The penis and testicles are part of the male reproductive system. The testicles produce semen and testosterone and are held in the bag of skin, called the scrotum, behind the penis. The external organ is the penis, which carries semen and urine. Numerous diseases, conditions and injuries may occur to the area that may lead to testicular and penile pain or discomfort.
According to MayoClinic.com, a scrotal mass may be caused by abnormal tissue growth, accumulation of fluid in the scrotum, or swollen and hardened contents of the scrotal sac. Pain or tenderness may be present in either testicle. Causes include testicular cancer, hydrocele or sac of fluid encasing the testicles, or infection such as the mumps.

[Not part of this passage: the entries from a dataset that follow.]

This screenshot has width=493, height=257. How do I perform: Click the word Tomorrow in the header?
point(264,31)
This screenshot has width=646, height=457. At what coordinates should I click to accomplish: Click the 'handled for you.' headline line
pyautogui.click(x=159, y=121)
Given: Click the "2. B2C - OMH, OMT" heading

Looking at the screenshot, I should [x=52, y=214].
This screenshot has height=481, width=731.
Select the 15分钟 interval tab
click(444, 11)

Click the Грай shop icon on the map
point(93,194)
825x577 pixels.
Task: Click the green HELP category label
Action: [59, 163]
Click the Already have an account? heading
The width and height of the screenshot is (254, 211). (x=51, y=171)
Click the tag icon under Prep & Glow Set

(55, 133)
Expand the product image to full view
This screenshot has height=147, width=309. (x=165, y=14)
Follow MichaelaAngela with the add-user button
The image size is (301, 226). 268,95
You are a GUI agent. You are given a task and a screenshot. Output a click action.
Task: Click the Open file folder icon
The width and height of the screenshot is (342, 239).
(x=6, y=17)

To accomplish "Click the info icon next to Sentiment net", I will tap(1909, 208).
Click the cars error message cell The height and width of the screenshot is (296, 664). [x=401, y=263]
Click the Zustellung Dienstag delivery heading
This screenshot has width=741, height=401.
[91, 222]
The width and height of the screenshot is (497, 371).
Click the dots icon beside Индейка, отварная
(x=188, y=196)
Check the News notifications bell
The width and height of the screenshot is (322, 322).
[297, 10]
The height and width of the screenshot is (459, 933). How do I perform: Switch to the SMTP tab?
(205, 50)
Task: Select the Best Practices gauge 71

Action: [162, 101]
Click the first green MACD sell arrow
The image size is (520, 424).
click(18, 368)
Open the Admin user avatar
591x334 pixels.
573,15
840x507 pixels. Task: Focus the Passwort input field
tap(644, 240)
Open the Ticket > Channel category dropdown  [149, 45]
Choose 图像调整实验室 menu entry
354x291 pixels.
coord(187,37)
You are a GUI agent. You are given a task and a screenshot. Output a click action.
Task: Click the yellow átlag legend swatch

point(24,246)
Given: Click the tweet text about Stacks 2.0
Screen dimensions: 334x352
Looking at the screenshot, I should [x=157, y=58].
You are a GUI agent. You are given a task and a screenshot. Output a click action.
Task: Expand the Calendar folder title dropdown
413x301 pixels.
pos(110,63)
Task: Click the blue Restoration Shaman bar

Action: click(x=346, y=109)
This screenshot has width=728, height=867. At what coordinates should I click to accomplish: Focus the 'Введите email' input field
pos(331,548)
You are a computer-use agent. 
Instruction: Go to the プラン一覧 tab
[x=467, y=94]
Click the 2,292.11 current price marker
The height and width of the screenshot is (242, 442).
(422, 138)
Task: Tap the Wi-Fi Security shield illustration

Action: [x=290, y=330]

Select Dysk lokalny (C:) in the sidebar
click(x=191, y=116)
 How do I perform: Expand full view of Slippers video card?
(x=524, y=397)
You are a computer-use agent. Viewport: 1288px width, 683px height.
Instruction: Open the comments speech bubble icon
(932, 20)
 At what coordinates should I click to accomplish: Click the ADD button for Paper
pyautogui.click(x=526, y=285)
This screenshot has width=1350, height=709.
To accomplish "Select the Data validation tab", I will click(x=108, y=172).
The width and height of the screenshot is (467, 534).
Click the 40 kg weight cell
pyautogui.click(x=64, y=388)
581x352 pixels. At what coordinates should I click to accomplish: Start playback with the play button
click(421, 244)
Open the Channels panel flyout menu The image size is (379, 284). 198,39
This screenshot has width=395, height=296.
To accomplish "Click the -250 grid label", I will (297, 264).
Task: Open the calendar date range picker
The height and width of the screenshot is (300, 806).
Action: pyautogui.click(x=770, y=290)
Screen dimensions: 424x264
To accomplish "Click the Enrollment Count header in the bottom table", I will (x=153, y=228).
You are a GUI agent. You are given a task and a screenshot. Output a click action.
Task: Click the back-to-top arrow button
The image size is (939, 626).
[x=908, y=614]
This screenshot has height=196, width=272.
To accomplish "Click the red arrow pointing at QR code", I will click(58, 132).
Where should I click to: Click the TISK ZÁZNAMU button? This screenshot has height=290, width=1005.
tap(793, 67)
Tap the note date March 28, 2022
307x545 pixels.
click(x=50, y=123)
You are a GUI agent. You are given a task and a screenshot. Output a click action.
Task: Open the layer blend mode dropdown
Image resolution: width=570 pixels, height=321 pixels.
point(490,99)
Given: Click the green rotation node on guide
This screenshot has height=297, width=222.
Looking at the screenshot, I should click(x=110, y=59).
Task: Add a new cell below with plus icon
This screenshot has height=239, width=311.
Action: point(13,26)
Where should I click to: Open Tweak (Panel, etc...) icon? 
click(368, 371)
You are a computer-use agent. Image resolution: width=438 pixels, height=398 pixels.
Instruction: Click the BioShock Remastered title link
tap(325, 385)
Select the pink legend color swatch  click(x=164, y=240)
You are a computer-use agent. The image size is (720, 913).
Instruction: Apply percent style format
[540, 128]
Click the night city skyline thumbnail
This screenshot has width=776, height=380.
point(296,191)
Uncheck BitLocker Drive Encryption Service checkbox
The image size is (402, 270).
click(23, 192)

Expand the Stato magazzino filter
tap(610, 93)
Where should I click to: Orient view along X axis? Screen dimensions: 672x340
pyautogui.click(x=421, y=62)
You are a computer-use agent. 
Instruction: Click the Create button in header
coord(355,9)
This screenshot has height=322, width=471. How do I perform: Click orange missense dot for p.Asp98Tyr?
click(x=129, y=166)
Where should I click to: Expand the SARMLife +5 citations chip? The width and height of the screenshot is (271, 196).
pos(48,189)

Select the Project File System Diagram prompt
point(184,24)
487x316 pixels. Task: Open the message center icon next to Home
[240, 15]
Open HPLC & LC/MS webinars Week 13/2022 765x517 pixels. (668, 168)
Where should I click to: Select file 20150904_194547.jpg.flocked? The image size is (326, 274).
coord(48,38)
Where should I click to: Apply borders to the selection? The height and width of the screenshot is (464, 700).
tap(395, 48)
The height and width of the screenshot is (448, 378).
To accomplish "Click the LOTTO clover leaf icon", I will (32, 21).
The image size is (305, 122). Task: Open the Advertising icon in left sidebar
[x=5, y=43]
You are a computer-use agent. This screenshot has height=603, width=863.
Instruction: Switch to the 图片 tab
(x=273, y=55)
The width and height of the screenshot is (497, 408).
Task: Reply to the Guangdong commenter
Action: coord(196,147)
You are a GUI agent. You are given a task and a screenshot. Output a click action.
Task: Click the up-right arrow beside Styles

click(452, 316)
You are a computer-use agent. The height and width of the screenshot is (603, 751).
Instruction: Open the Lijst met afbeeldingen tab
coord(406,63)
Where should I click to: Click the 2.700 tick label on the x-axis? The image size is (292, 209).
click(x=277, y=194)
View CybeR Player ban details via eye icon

A prolonged erection of the penis that occurs without sexual arousal or stimulation is called priapism. According to MayoClinic.com, it is painful and lasts for over four hours. If left untreated, it may lead to serious damage of the penis and the inability to sustain an erection. A prolonged erection is caused by changes of penile blood flow. Contributing factors include injury, diabetes, diseases of the nervous system and certain blood disorders, such as sickle cell anemia and leukemia. Priapism may also be a side effect of medications, such as Viagra, for erectile dysfunction.
Sexually transmitted diseases, or STDs, infect the genital area. Stanford University lists the following STDs that may cause penile and testicular pain or discomfort: gonorrhea, which causes painful urination; chlamydia, which causes itching and discomfort at the opening of the penis; chancroid, which causes boils or penile sores; genital herpes, which involves blistering of the penis; and human papillomavirus, which manifests in penile lesions that are painful with intercourse.
Testicular torsion occurs when one of the testicles rotates in the scrotum. This rotation causes twisting of the spermatic cord that supplies blood to the testicles. MayoClinic.com lists symptoms as sudden pain in one of the testicles and abdomen, swelling of the scrotum, nausea and vomiting. This is a serious condition, and if left untreated, it may cause loss of the testicle or inability to father children. Immediate emergency treatment is needed even if the testicle untwists on its own.
MayoClinic.com describes an inguinal hernia as the protrusion of the intestine through a weak area of the lower abdomen. The condition is not necessarily serious, but the complications can be life threatening. If the intestine protrudes through the abdominal wall into the scrotum, pain and swelling occur in the testicles. Medical attention is needed for this condition.